◆ TASK
As the answer, return precisely the lines from the one containing "Where should I click to: Open" to the final line of the material below, inclusive, and omit every picture.

◆ GIVEN INFORMATION
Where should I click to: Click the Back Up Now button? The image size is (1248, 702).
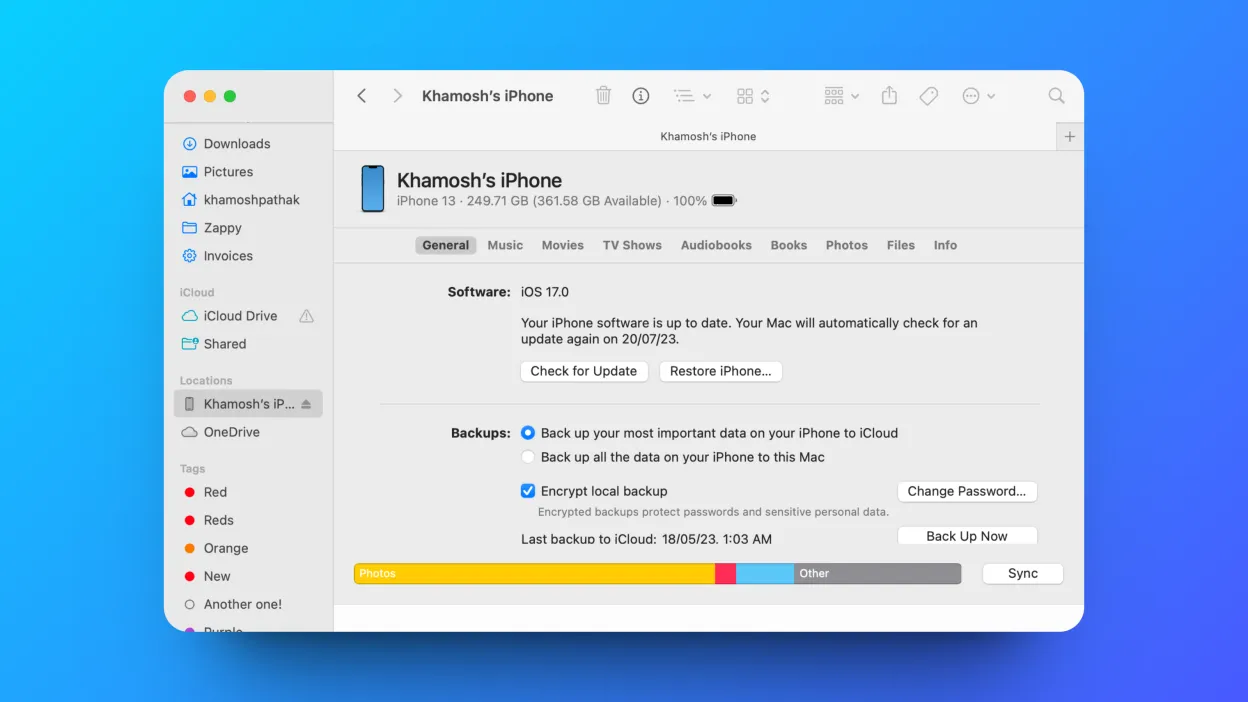point(966,535)
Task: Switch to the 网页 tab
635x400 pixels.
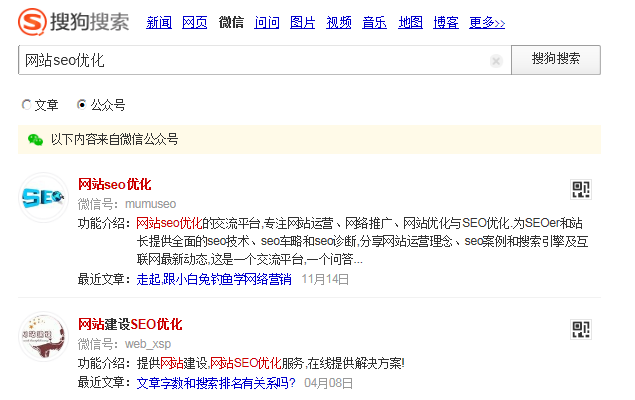Action: coord(195,22)
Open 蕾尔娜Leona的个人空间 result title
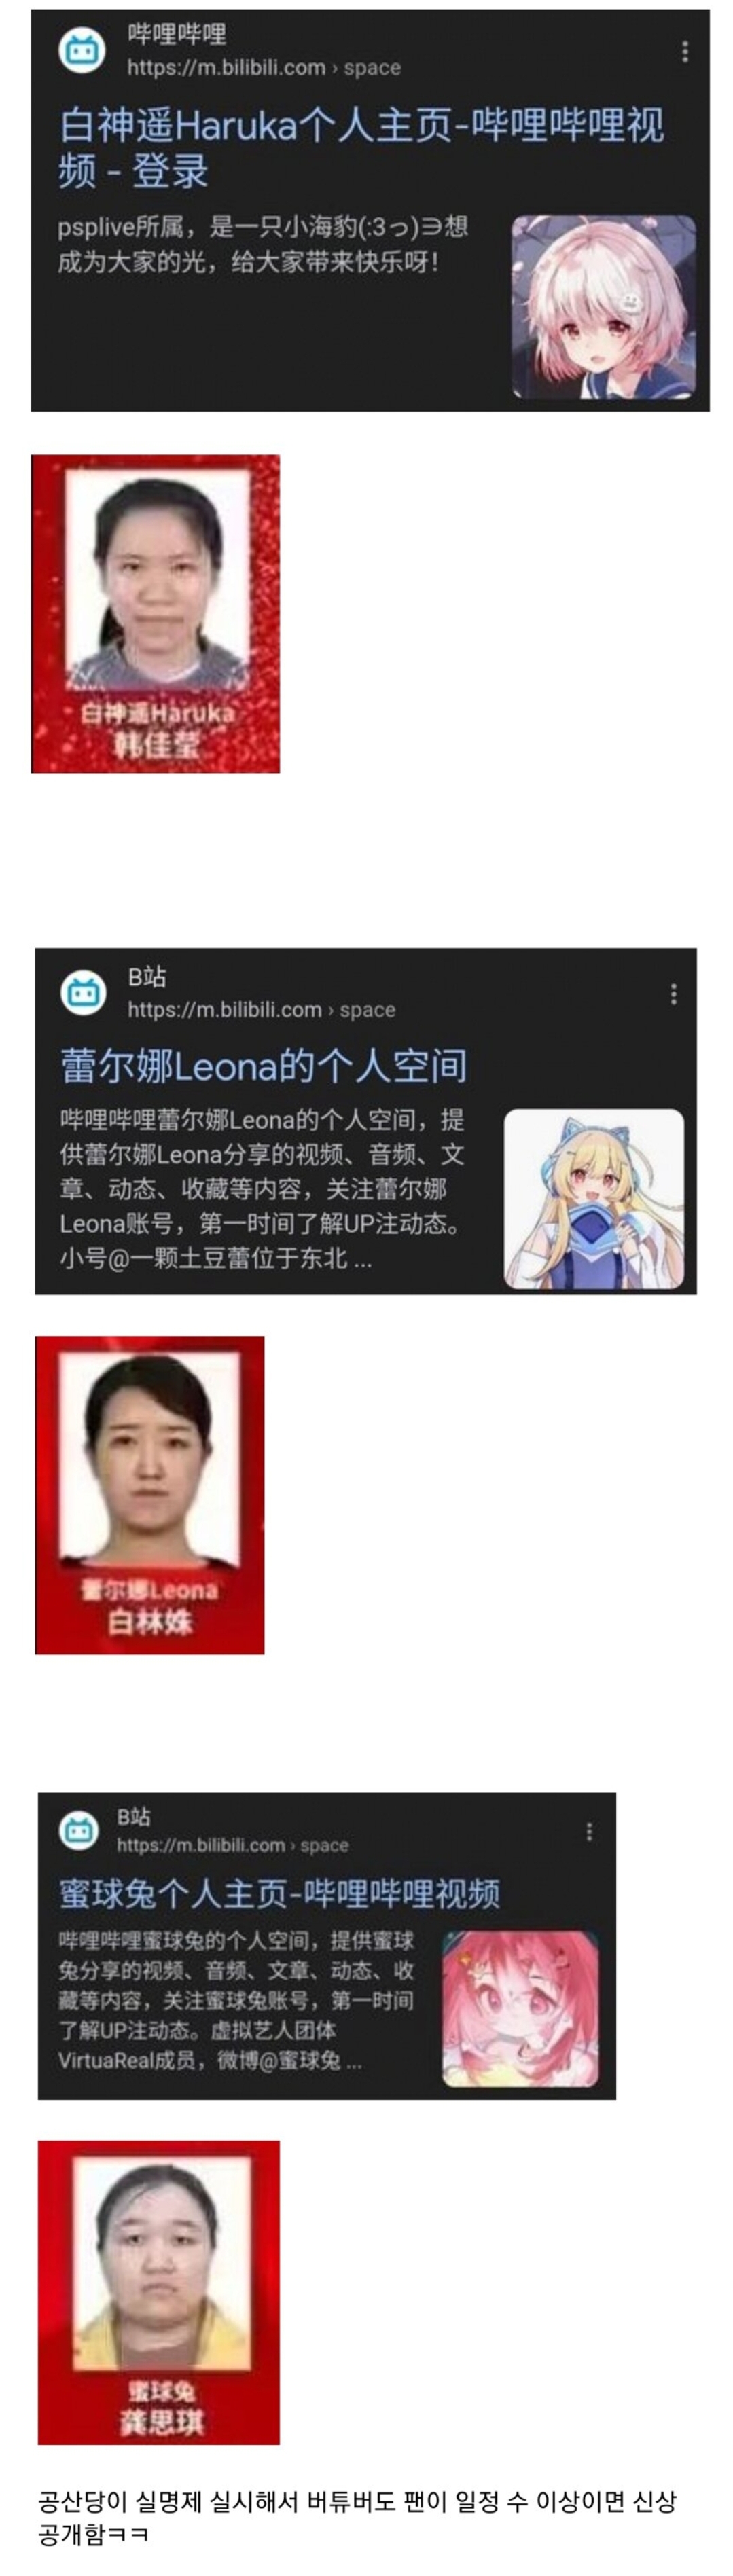This screenshot has height=2576, width=733. coord(264,1066)
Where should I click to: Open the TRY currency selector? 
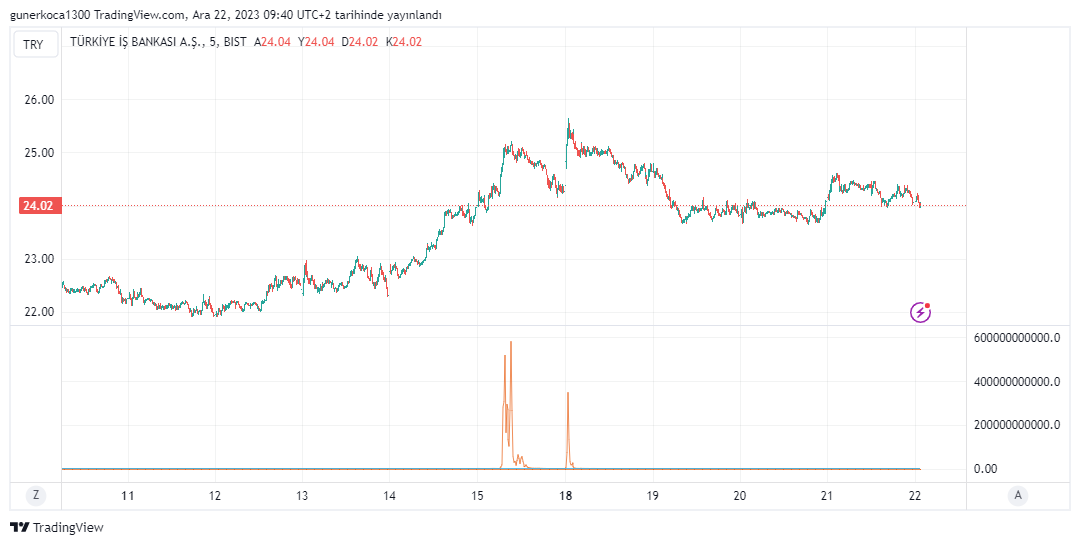pos(34,44)
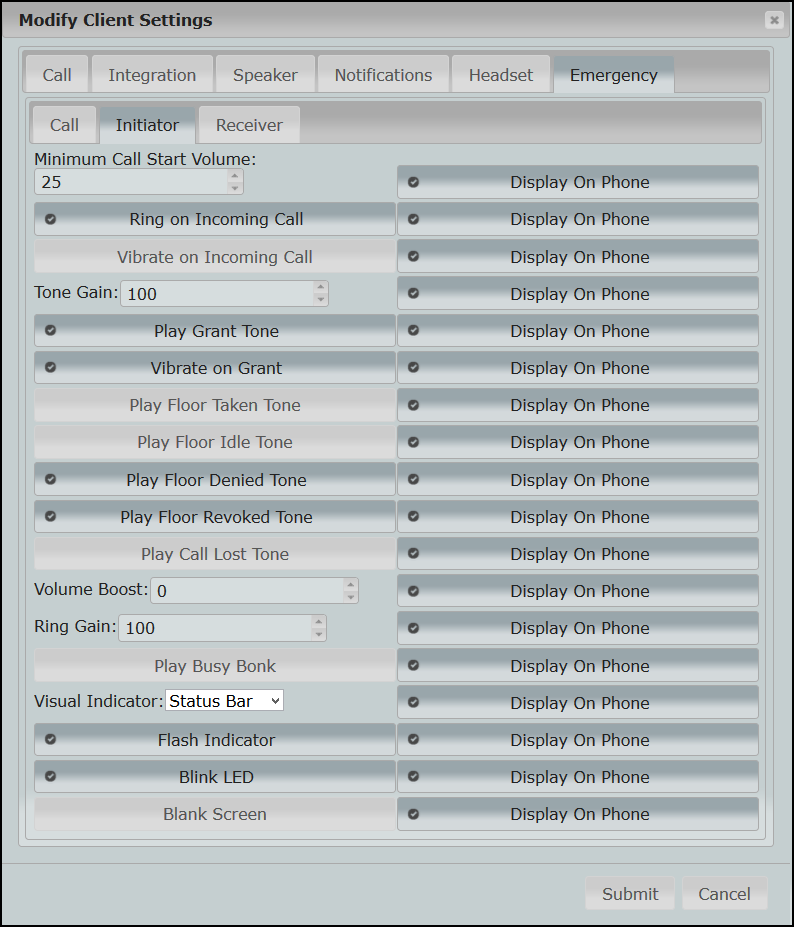Disable the Blink LED option

tap(215, 777)
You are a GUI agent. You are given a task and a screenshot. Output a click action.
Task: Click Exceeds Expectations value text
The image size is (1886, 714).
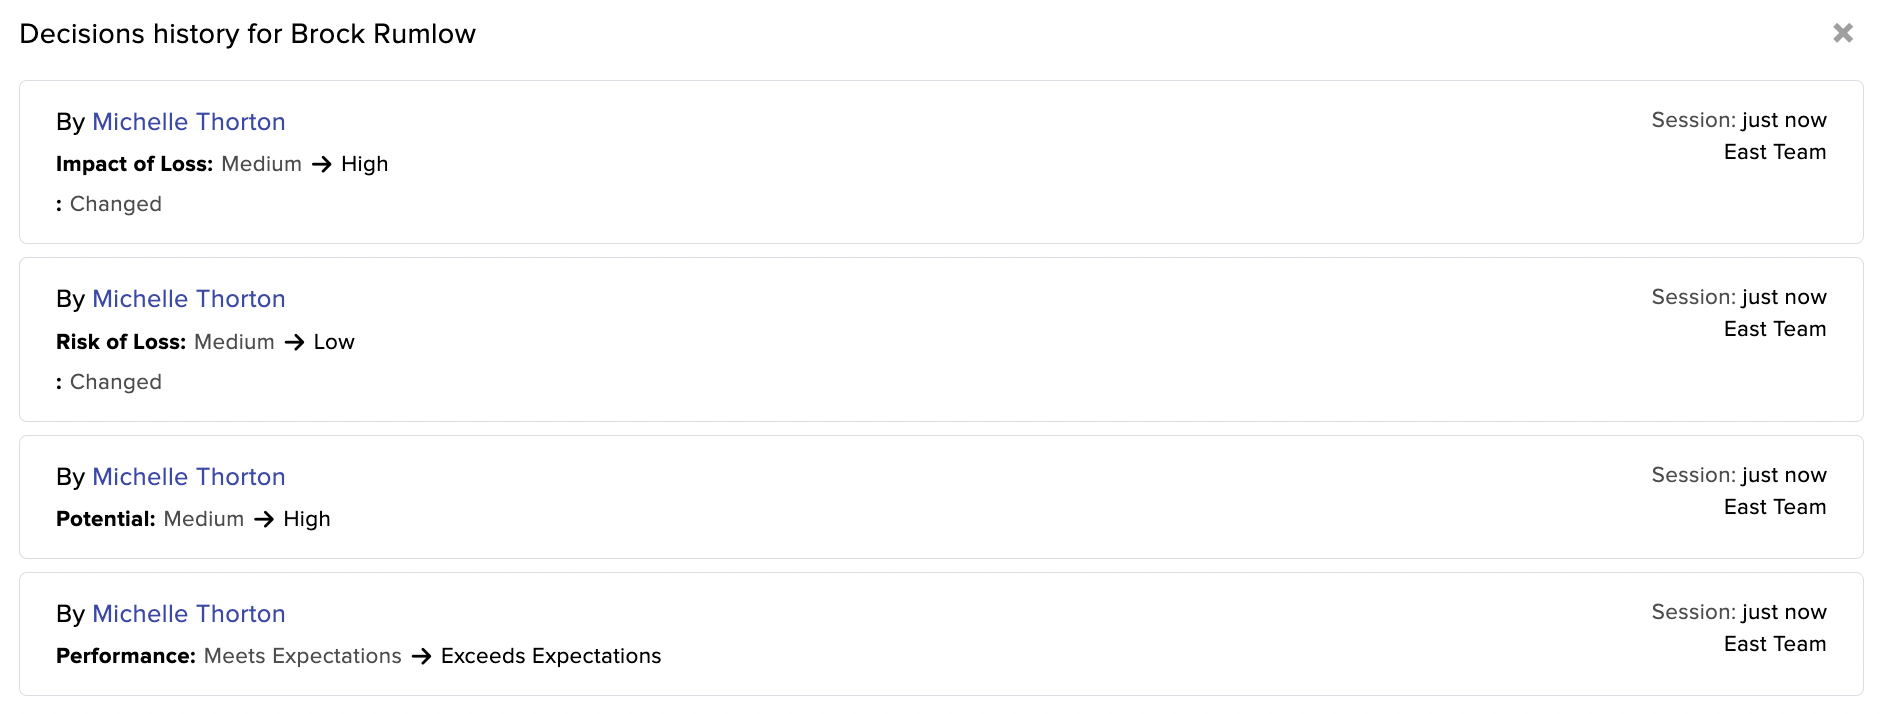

◆ ANSWER
Where should I click to: Open the TRY currency selector? 
pos(34,44)
Disable the Blink LED option

tap(215, 777)
You are a GUI agent. You are given a task and a screenshot. Output a click action.
Task: Click Exceeds Expectations value text
The image size is (1886, 714).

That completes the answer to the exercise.